Can we do a Hausman test for 2SLS vs 3SLS? I know that we can do a BP test for the cross-equation correlation of errors, but what should the null and alternative hypotheses of a Hausman test be?
I do not really see how this is to work. The Hausman test is designed for comparing the difference between two estimates, where one of the estimators is consistent under $H_1$ and the other one is not. The classical version assumes that the estimator which is inconsistent under $H_1$ is efficient under $H_0$, whereas the one that is also consistent under $H_1$ is not efficient under $H_0$.
In so doing, it provides a test of the underlying moment conditions used to identify a parameter of interest, based on the idea that if we observe a large difference, then we are probably faced with a situation in which the underlying $H_0$ is violated, as, if $H_0$ is true, the estimates should be "close" as measured by the $\chi^2$-distribution.

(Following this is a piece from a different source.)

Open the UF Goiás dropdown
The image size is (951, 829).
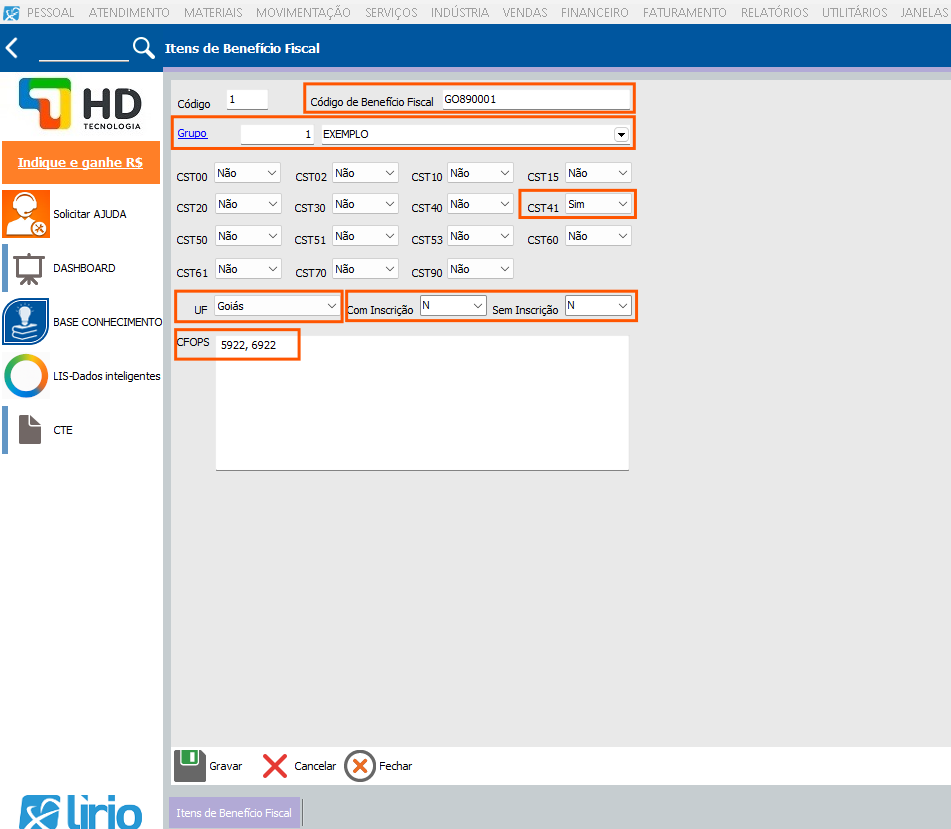(331, 306)
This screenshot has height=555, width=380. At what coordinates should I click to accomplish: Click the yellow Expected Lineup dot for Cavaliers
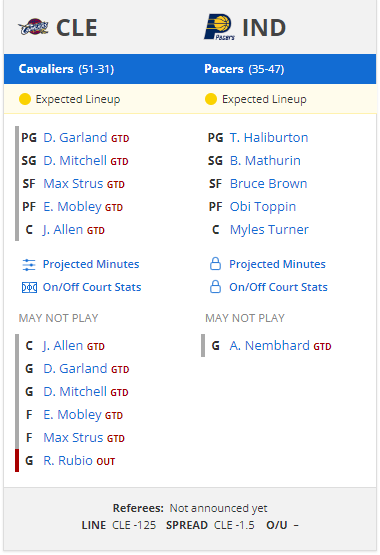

Now, 3SLS is "merely" a system estimator that may be more efficient than estimating the coefficients of each equation by 2SLS if the error terms of the equations are indeed correlated. Both use the same moment conditions, though, and hence are (in-)consistent in the same situations.
Indeed, it is called 3SLS because it uses preliminary consistent 2SLS estimates to get residuals to estimate the covariance matrix of the errors.
One exception one could think about is looking at the coefficients of one equation only. If we get the moment conditions of another equation wrong, that misspecification may "pollute" the entire system of equations when using 3SLS, whereas doing single-equation 2SLS would not be affected.
systemfit package provides an implementation of the test I am referring to in the last paragraph.